[Collected data entries]
————————
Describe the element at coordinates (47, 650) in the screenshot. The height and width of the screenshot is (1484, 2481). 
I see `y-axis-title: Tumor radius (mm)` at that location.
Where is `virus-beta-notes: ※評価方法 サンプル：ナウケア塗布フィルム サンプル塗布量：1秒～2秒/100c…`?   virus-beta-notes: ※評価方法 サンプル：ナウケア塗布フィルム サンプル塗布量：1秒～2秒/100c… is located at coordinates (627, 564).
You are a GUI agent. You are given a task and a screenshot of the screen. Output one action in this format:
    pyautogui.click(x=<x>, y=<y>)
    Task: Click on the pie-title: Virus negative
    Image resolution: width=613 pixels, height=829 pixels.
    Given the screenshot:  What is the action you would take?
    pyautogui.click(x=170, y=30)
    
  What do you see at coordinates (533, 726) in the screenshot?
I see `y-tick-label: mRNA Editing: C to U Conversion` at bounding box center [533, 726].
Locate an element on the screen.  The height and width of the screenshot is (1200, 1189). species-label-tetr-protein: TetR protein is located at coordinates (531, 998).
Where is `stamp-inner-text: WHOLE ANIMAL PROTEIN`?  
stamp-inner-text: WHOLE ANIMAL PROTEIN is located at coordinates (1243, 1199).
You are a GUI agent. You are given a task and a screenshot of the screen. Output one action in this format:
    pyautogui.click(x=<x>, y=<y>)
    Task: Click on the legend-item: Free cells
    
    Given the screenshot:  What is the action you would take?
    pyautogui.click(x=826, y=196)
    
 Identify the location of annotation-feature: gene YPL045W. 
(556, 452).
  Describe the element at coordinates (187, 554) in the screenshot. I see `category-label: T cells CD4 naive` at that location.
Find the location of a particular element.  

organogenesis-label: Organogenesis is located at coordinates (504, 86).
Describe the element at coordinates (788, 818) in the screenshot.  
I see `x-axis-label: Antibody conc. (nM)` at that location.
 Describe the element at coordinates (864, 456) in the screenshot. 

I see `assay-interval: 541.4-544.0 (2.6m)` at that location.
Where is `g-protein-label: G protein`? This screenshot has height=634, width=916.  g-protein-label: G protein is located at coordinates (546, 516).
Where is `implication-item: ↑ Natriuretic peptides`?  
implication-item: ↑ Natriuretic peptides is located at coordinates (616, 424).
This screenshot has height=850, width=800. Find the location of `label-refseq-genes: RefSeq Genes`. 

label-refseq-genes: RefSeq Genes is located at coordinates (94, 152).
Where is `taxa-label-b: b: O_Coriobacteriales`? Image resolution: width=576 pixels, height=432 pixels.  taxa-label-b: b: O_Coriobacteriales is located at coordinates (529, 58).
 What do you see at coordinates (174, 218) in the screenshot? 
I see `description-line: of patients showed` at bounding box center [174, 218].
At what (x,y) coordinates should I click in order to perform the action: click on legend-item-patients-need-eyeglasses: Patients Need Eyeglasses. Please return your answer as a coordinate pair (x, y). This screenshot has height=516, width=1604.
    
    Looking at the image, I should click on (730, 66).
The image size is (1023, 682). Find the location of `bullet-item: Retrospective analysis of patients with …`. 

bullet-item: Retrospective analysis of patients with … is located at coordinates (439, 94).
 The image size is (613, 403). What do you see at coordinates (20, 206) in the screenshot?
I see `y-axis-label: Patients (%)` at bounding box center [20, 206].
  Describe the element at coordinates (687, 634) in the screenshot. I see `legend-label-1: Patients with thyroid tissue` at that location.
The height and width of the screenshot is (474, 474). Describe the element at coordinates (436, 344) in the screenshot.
————————
**What you should do:**
Give back every entry above, complete and exact.

**Response to this task:**
Describe the element at coordinates (47, 650) in the screenshot. The height and width of the screenshot is (1484, 2481). 
I see `y-axis-title: Tumor radius (mm)` at that location.
Where is `virus-beta-notes: ※評価方法 サンプル：ナウケア塗布フィルム サンプル塗布量：1秒～2秒/100c…`?   virus-beta-notes: ※評価方法 サンプル：ナウケア塗布フィルム サンプル塗布量：1秒～2秒/100c… is located at coordinates (627, 564).
You are a GUI agent. You are given a task and a screenshot of the screen. Output one action in this format:
    pyautogui.click(x=<x>, y=<y>)
    Task: Click on the pie-title: Virus negative
    Image resolution: width=613 pixels, height=829 pixels.
    Given the screenshot:  What is the action you would take?
    pyautogui.click(x=170, y=30)
    
  What do you see at coordinates (533, 726) in the screenshot?
I see `y-tick-label: mRNA Editing: C to U Conversion` at bounding box center [533, 726].
Locate an element on the screen.  The height and width of the screenshot is (1200, 1189). species-label-tetr-protein: TetR protein is located at coordinates (531, 998).
Where is `stamp-inner-text: WHOLE ANIMAL PROTEIN`?  
stamp-inner-text: WHOLE ANIMAL PROTEIN is located at coordinates (1243, 1199).
You are a GUI agent. You are given a task and a screenshot of the screen. Output one action in this format:
    pyautogui.click(x=<x>, y=<y>)
    Task: Click on the legend-item: Free cells
    
    Given the screenshot:  What is the action you would take?
    pyautogui.click(x=826, y=196)
    
 Identify the location of annotation-feature: gene YPL045W. 
(556, 452).
  Describe the element at coordinates (187, 554) in the screenshot. I see `category-label: T cells CD4 naive` at that location.
Find the location of a particular element.  

organogenesis-label: Organogenesis is located at coordinates (504, 86).
Describe the element at coordinates (788, 818) in the screenshot.  
I see `x-axis-label: Antibody conc. (nM)` at that location.
 Describe the element at coordinates (864, 456) in the screenshot. 

I see `assay-interval: 541.4-544.0 (2.6m)` at that location.
Where is `g-protein-label: G protein`? This screenshot has height=634, width=916.  g-protein-label: G protein is located at coordinates (546, 516).
Where is `implication-item: ↑ Natriuretic peptides`?  
implication-item: ↑ Natriuretic peptides is located at coordinates (616, 424).
This screenshot has height=850, width=800. Find the location of `label-refseq-genes: RefSeq Genes`. 

label-refseq-genes: RefSeq Genes is located at coordinates (94, 152).
Where is `taxa-label-b: b: O_Coriobacteriales`? Image resolution: width=576 pixels, height=432 pixels.  taxa-label-b: b: O_Coriobacteriales is located at coordinates (529, 58).
 What do you see at coordinates (174, 218) in the screenshot? 
I see `description-line: of patients showed` at bounding box center [174, 218].
At what (x,y) coordinates should I click in order to perform the action: click on legend-item-patients-need-eyeglasses: Patients Need Eyeglasses. Please return your answer as a coordinate pair (x, y). This screenshot has height=516, width=1604.
    
    Looking at the image, I should click on (730, 66).
The image size is (1023, 682). Find the location of `bullet-item: Retrospective analysis of patients with …`. 

bullet-item: Retrospective analysis of patients with … is located at coordinates (439, 94).
 The image size is (613, 403). What do you see at coordinates (20, 206) in the screenshot?
I see `y-axis-label: Patients (%)` at bounding box center [20, 206].
  Describe the element at coordinates (687, 634) in the screenshot. I see `legend-label-1: Patients with thyroid tissue` at that location.
The height and width of the screenshot is (474, 474). Describe the element at coordinates (436, 344) in the screenshot.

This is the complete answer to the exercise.